Output the lines of the records from the one containing "Open the Dropbox toolbar menu" through the last, both ends included. Leave pictures out.

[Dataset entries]
——

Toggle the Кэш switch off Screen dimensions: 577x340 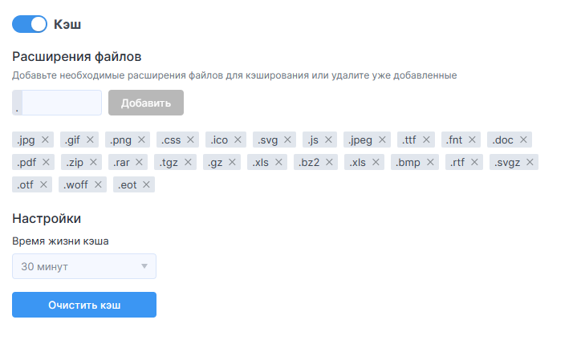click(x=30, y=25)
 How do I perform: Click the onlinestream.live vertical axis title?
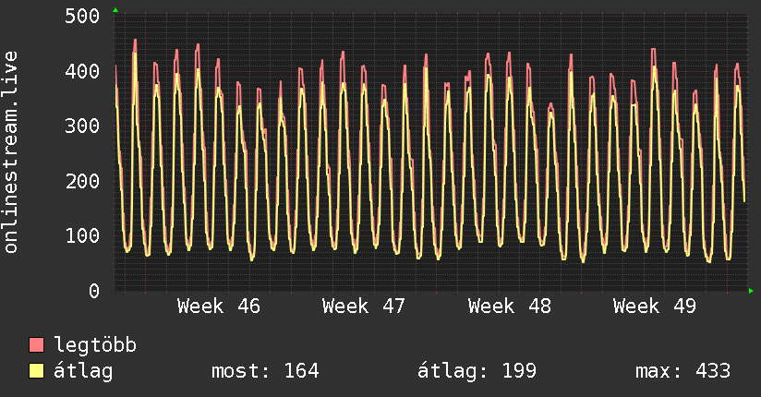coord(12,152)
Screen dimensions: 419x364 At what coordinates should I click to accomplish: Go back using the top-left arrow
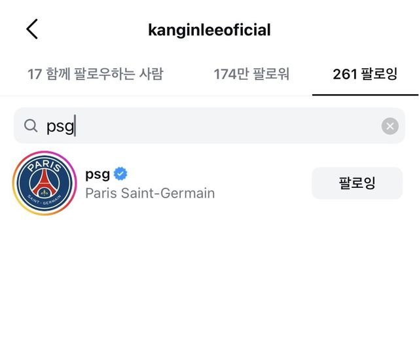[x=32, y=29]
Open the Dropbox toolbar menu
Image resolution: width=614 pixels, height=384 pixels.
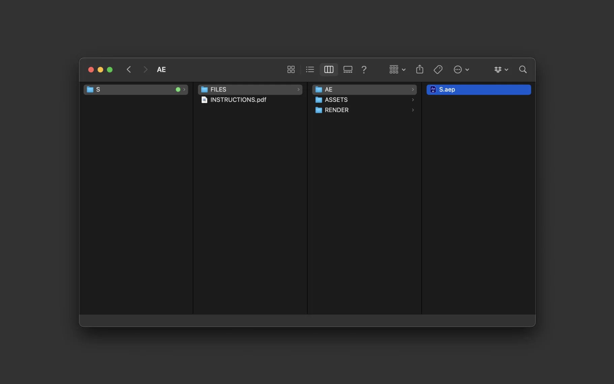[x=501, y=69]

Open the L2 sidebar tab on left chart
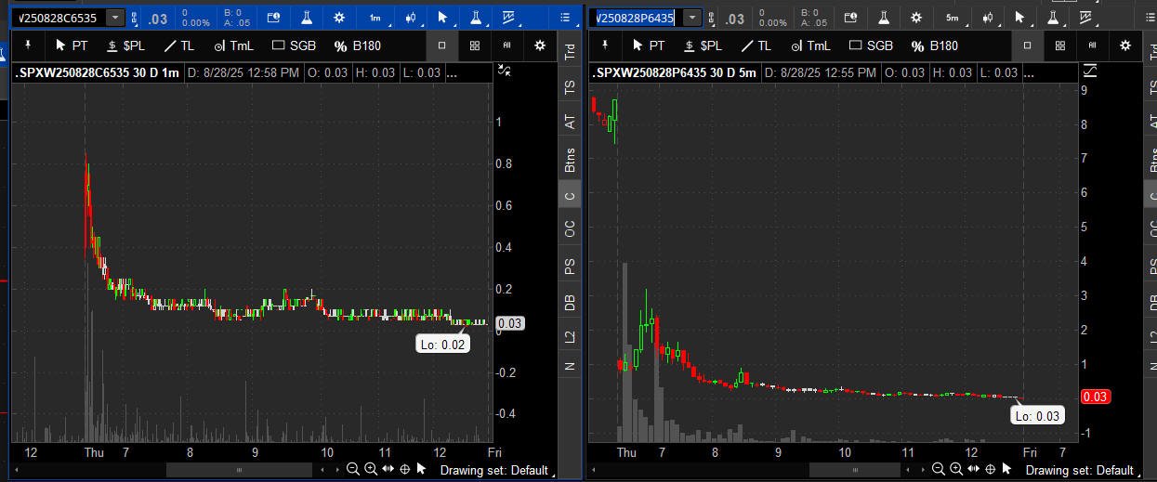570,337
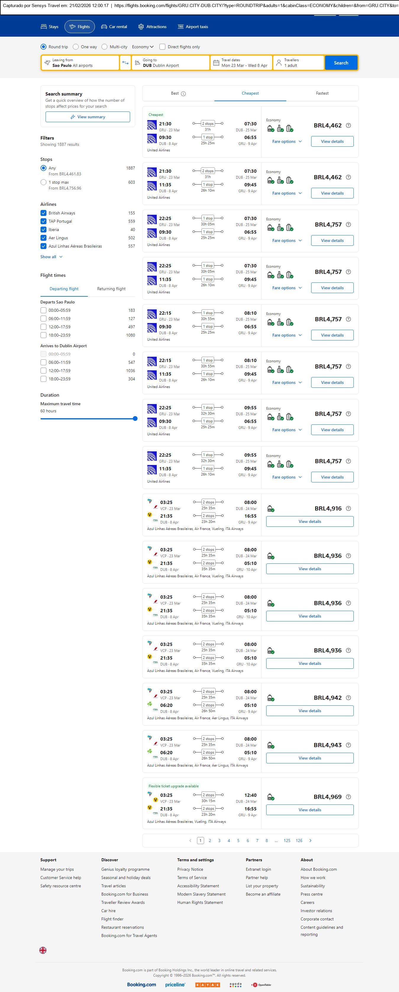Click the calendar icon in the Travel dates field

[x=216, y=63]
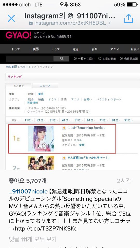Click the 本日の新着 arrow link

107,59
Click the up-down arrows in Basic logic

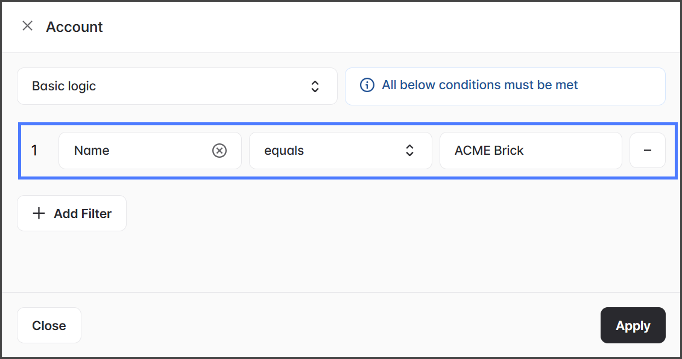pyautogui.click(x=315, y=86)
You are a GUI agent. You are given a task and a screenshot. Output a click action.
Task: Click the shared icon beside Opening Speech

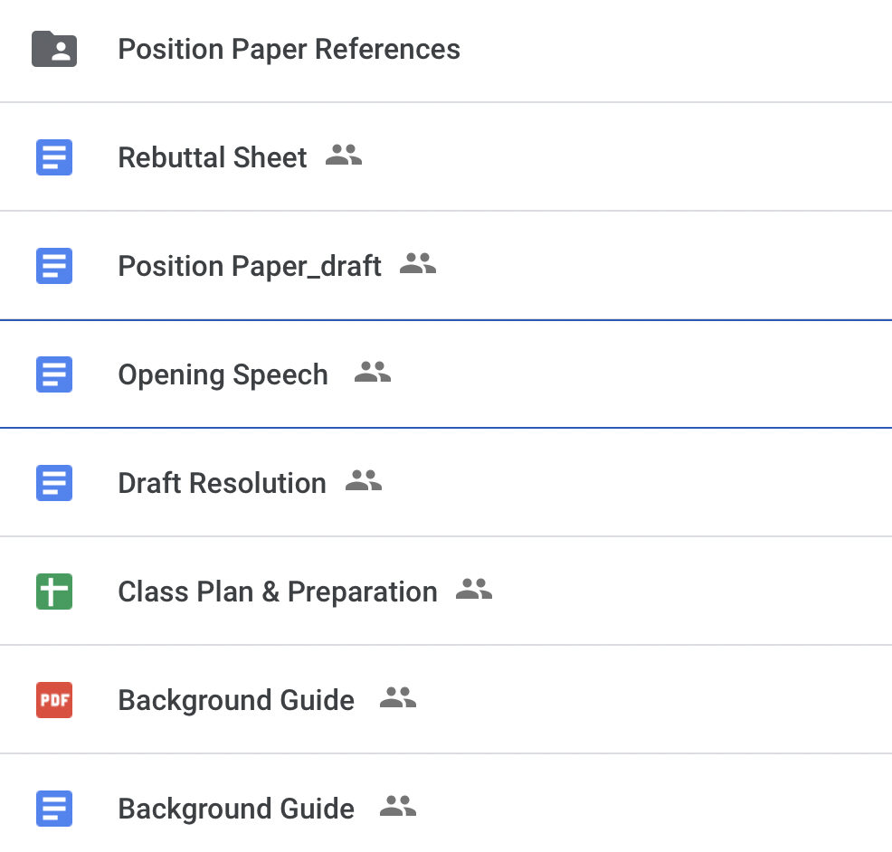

——

Output for this exercise:
Open the Dropbox toolbar menu
Image resolution: width=614 pixels, height=384 pixels.
[x=501, y=69]

Open the L2 sidebar tab on left chart
570,337
Click the calendar icon in the Travel dates field

[x=216, y=63]
Click the 本日の新着 arrow link

107,59
Click the up-down arrows in Basic logic

pyautogui.click(x=315, y=86)
You are a GUI agent. You are given a task and a screenshot. Output a click action.
Task: Click the shared icon beside Opening Speech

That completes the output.